In twenty paces, by the time he’d reached the junction with St. Peter’s Street, it had become clear that the old song was indeed emerging from his cousin’s house across the road, down near the Gregory Street corner. He had also realised that Freeschool Street was utterly deserted save for he himself and for one other: standing rooted in the crawling vapour that was boiling over Uncle Johnny’s doorstep, rigid and stick-thin with her wild head tipped back to gaze up at the lit-but-curtained parlour window that the music came from, had been Tommy’s great-aunt Thursa. In her arms she’d cradled the accordion like a mute and monstrous child, the waxy and translucent fingers of one hand stroking distractedly across the keyboard, back and forth as if to calm the silent instrument and to allay its fears at this alarming situation. Thursa hadn’t make a sound herself, but she’d been listening so intently to the music leaking from inside the house that you could almost hear her doing it. It carried on, the tune, stitching its thread of half-remembered lyrics on the blanket of the mist. “Whispering grass, don’t tell the trees …”
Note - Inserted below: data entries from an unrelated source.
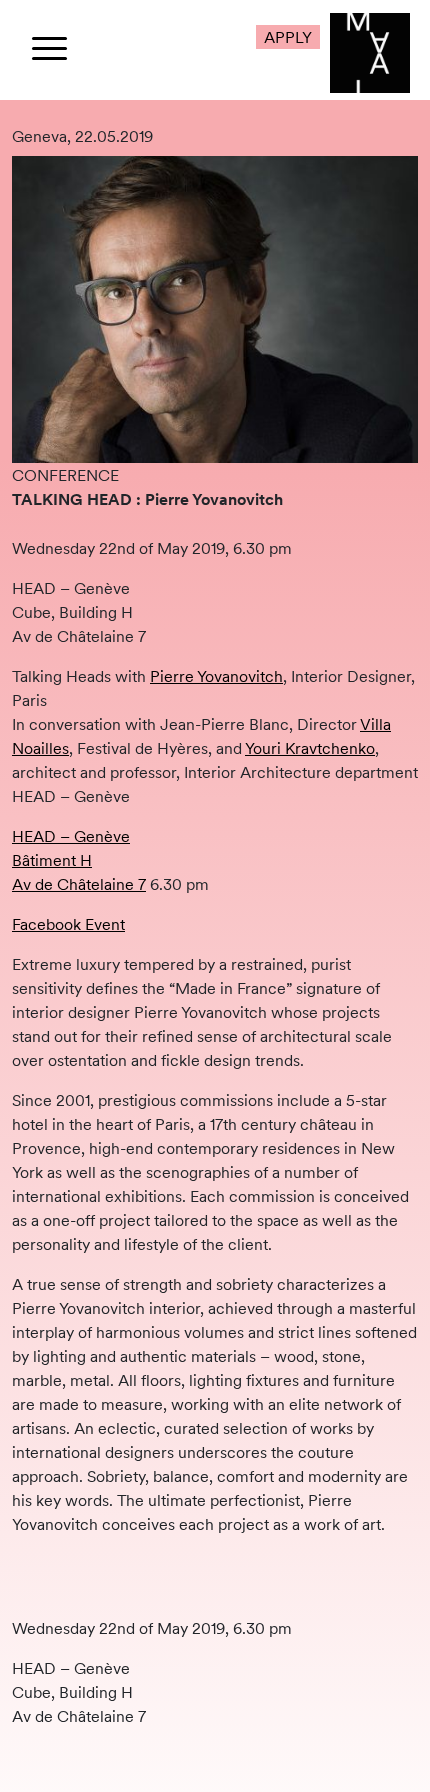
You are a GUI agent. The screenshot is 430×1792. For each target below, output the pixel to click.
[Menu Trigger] (49, 47)
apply (288, 37)
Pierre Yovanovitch (216, 676)
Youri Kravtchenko (310, 748)
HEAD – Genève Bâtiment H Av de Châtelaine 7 (79, 860)
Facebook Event (68, 924)
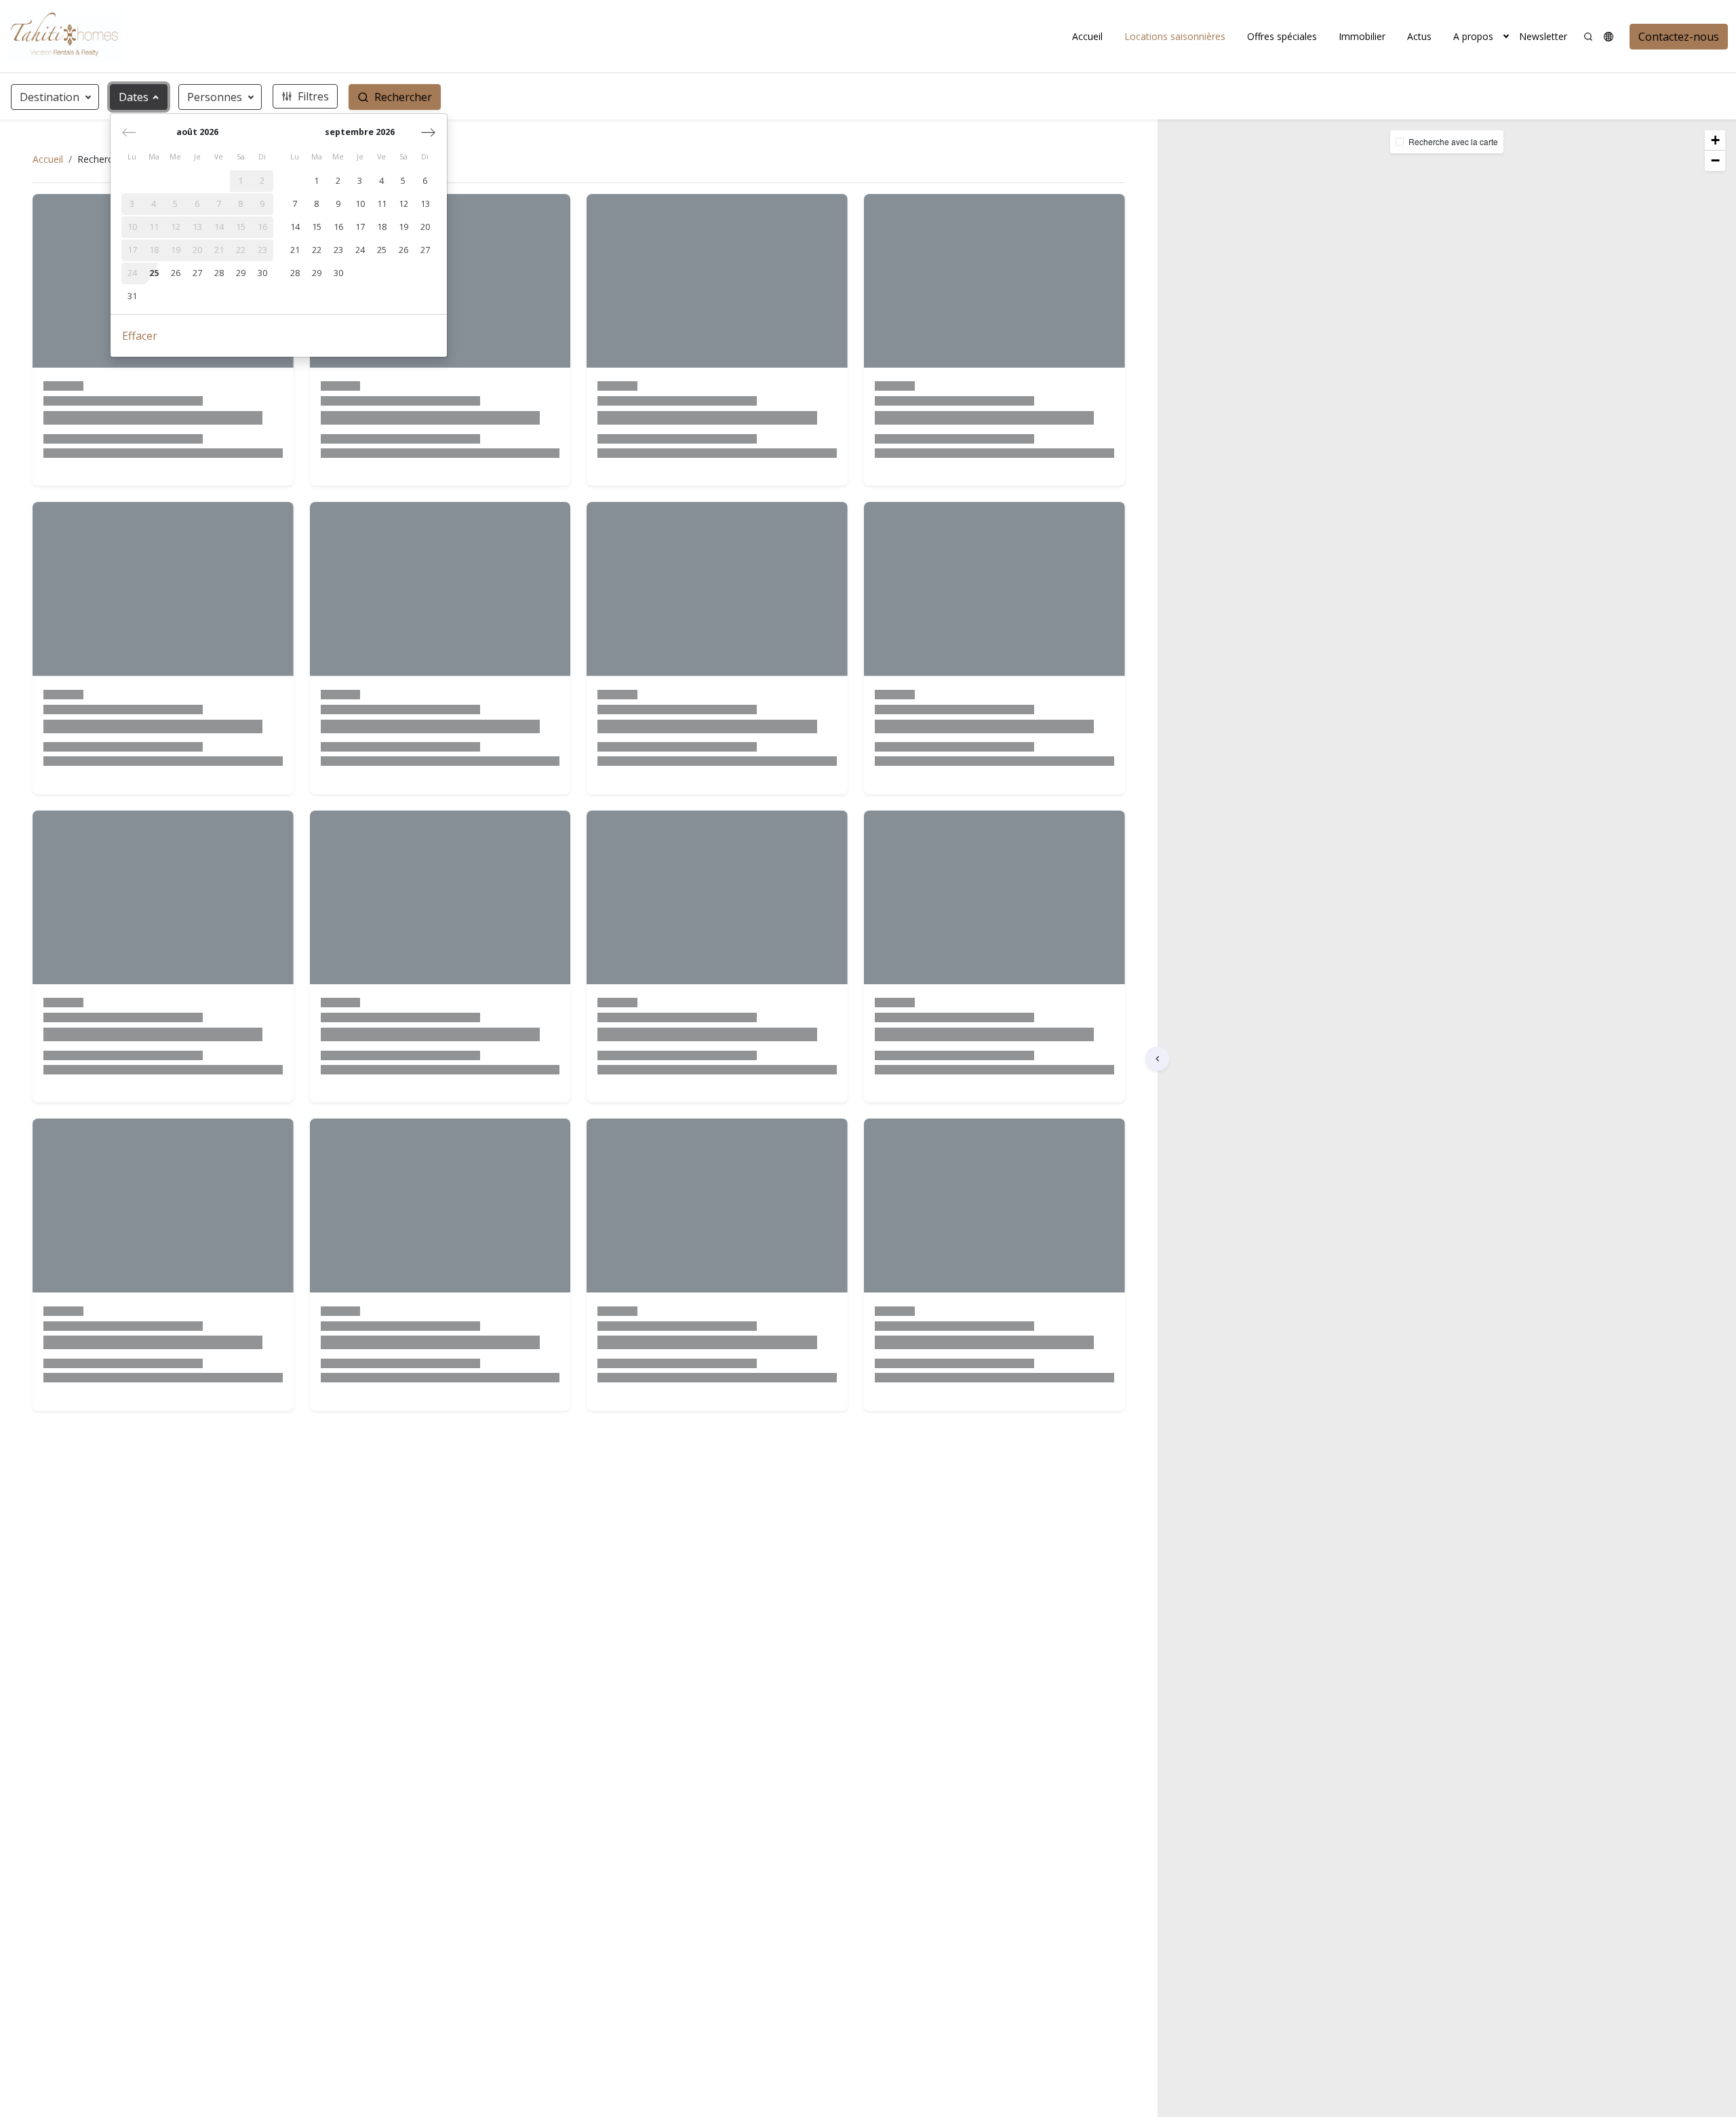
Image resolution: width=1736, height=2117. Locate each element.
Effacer (139, 335)
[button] (1506, 36)
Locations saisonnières (1174, 36)
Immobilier (1362, 36)
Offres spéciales (1282, 36)
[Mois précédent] (129, 132)
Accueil (1087, 36)
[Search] (1588, 37)
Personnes (214, 97)
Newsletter (1543, 36)
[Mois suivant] (428, 132)
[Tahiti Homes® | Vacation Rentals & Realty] (65, 36)
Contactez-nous (1678, 36)
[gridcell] (241, 181)
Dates (134, 97)
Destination (49, 97)
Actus (1419, 36)
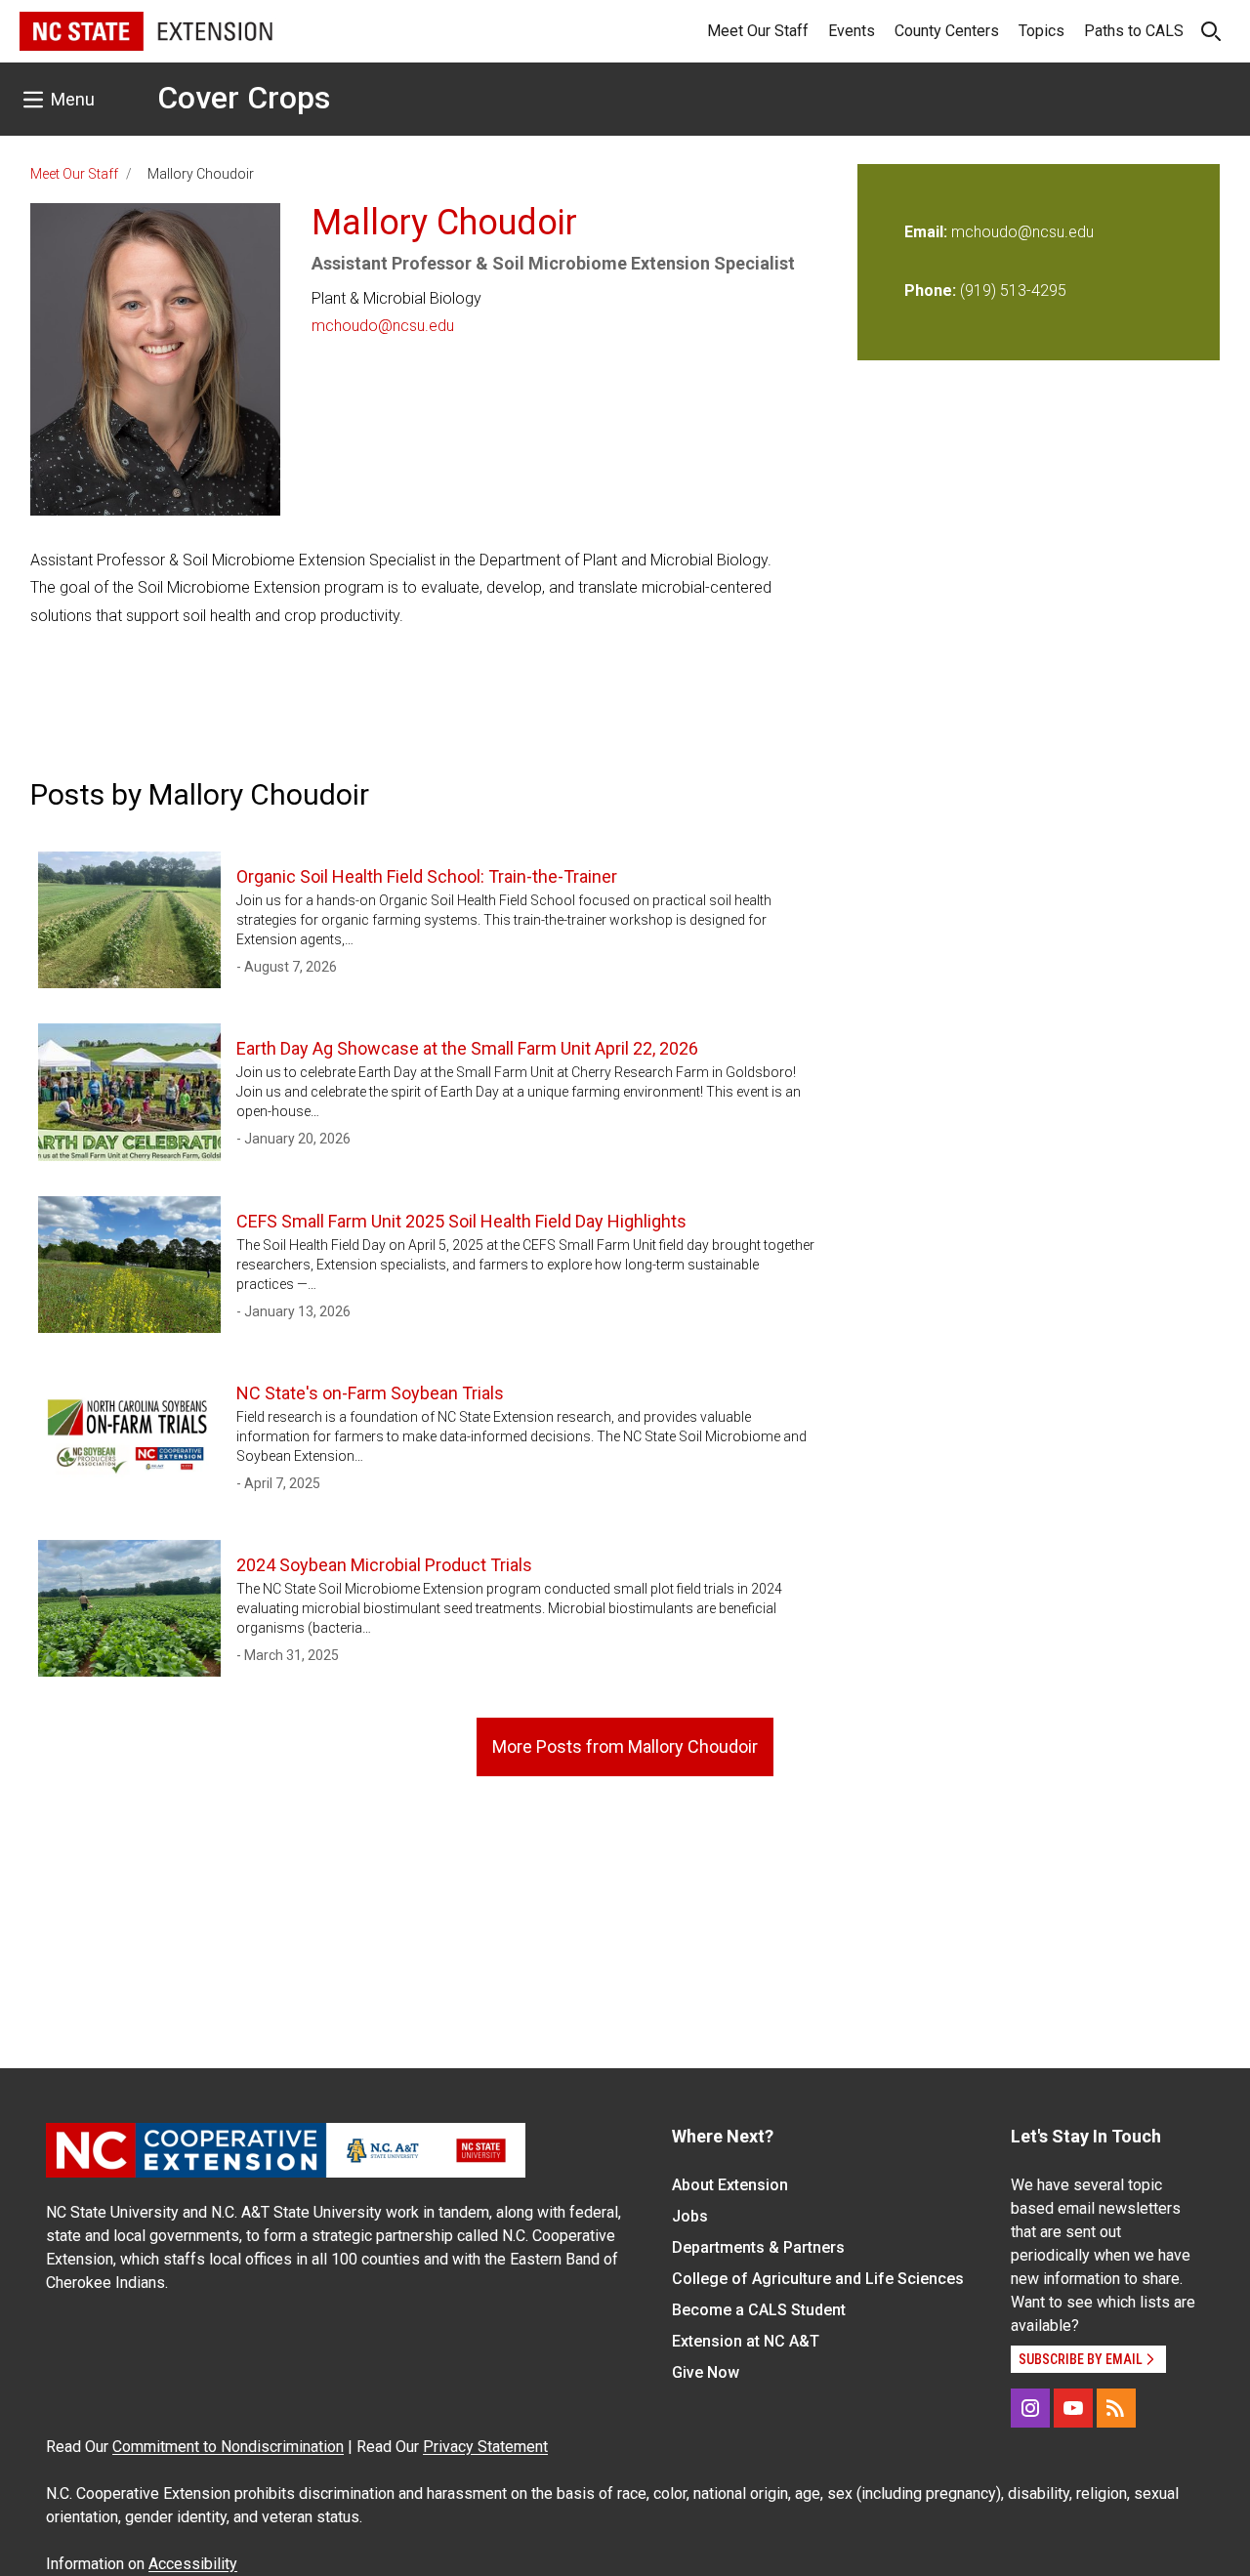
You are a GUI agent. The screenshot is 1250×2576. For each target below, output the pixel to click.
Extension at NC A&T (745, 2341)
Of course, by that point Tommy had recalled the title he’d been grasping for. “Whispering Grass”. That had been an old favourite for years by then, had even worked its way into the language as the slang for an informer, or at least that’s where Tom thought that the expression “grass” had come from. Prior to that point it had been Tom’s opinion that the song, though haunting, was too soppy and too whimsical, with its idea of grass and bushes talking to each other, just like something that Walt Disney might have done. Hearing it from the creeping fog in Freeschool Street though, on that February night, it hadn’t sounded whimsical at all. To Tom’s ear, it had sounded terrible. Not terrible as in the sense of bad or badly played, but more as if it spoke of something terrible, of some great hurt too terrible to mend, or of some terrible betrayal. It had sounded angry in the way its chords crashed out, notes almost splintering beneath the impact of the unseen fingers. It had sounded like an accusation and, as well, like an unburdening, an agonized confession that could never be retracted, after which things couldn’t be the same again. It had been music for the end of something.
“… ’cause the trees don’t need to know.” Ashamed. That had been, Tom thought now, another quality apart from hurt and anger that the tune had brought to the dank evening air: an overpowering sense of shame. Even the awful jollity into which the refrain would sometimes break sounded sardonic, sounded vengeful, sounded wrong. Tommy had been disturbed, mostly because he hadn’t for the life of him been able to imagine such an unexpected torrent of confused emotions pouring from so self-effacing and demure a vessel as his cousin Audrey. What can have been going through her mind for it to have emerged in the spine-tingling, feverish way it had? What had she been feeling that produced a reeling, stomach-dropping noise like that?